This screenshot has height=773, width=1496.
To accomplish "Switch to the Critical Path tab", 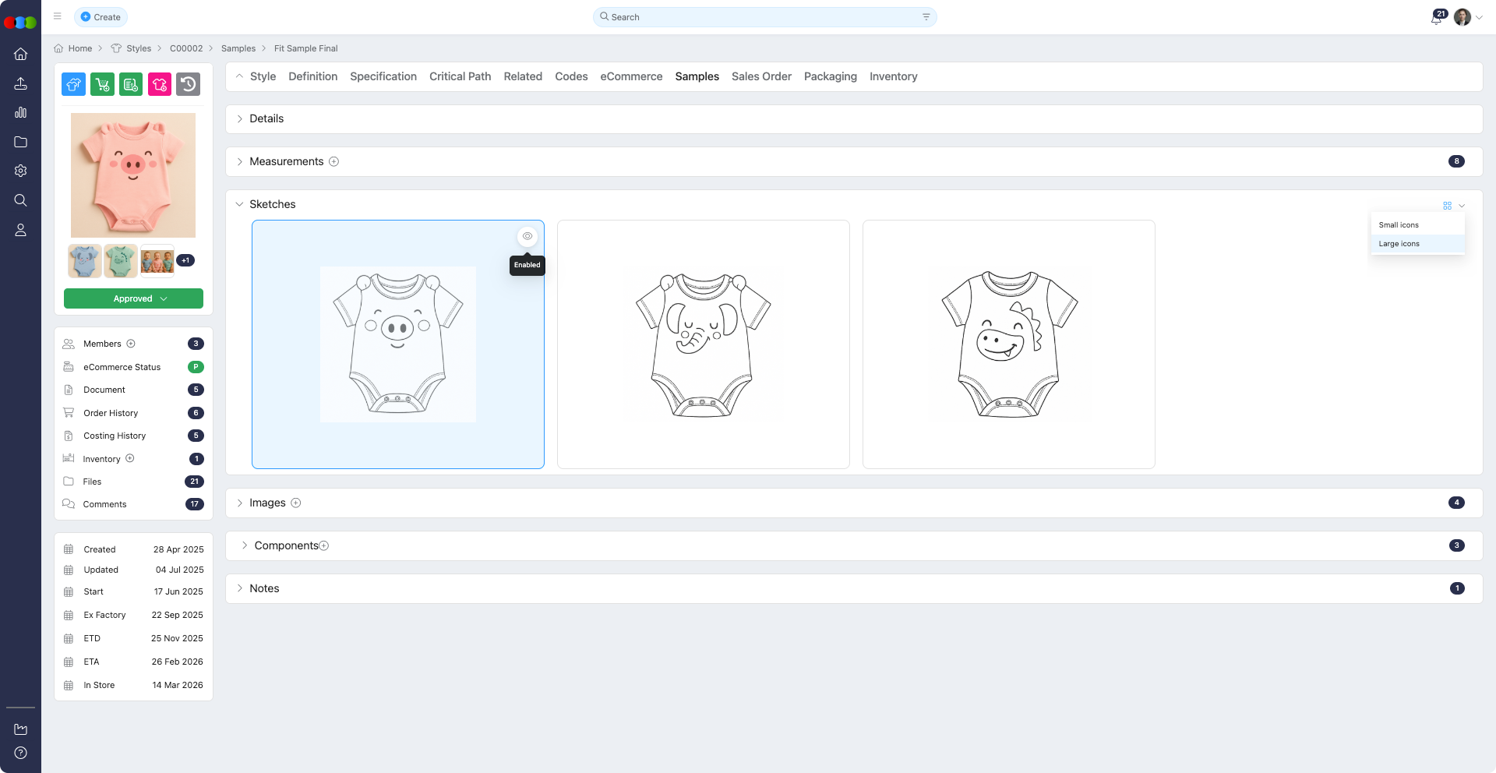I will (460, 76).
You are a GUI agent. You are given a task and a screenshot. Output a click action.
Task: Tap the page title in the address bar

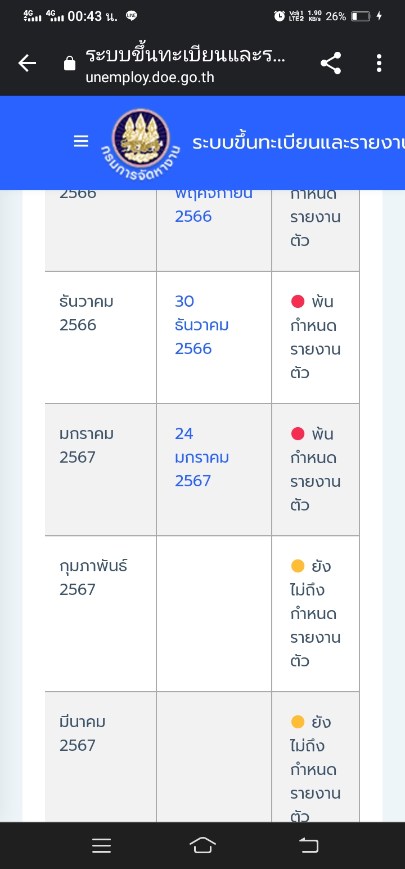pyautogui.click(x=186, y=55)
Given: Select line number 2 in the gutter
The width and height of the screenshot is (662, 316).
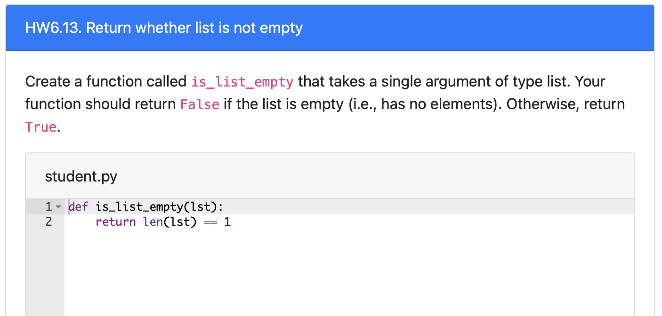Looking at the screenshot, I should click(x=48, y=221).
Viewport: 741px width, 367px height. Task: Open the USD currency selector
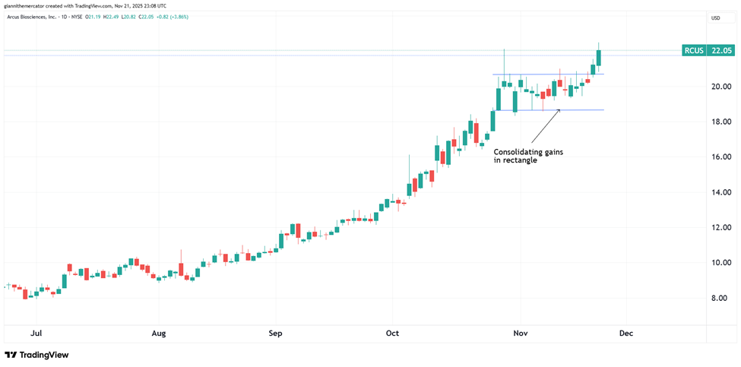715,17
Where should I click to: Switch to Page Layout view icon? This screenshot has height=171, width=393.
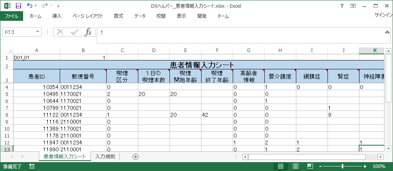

--------------------------------------------------

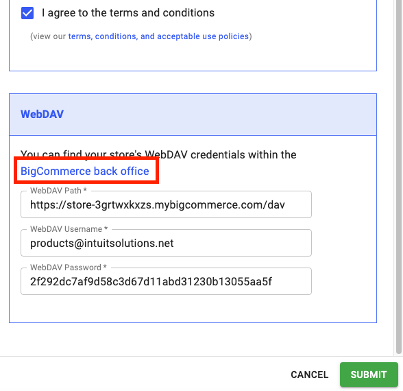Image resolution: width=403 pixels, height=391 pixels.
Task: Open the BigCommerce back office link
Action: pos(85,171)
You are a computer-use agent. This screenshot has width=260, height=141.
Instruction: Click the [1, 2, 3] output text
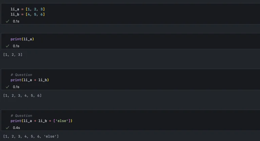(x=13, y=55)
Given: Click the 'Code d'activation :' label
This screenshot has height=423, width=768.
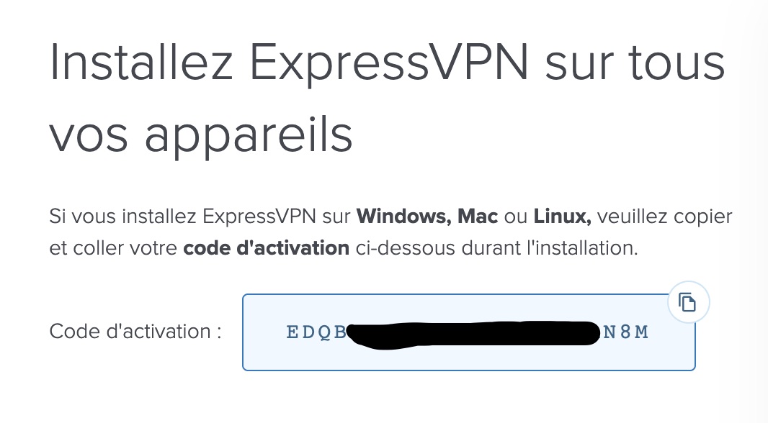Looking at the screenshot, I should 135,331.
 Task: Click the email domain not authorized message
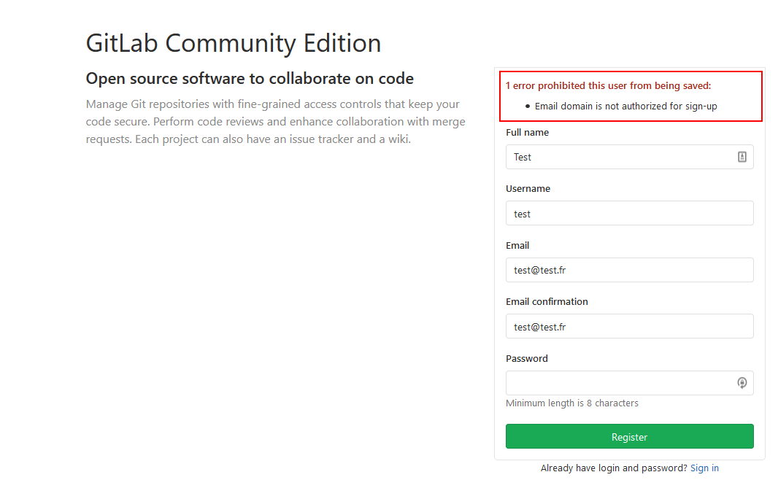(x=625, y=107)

--------------------------------------------------

WORK TO COMPLETE: Could you give the number of lines in the entries that contain the string "agent"? Only the number, please.

RESULT OF THE EXERCISE: 2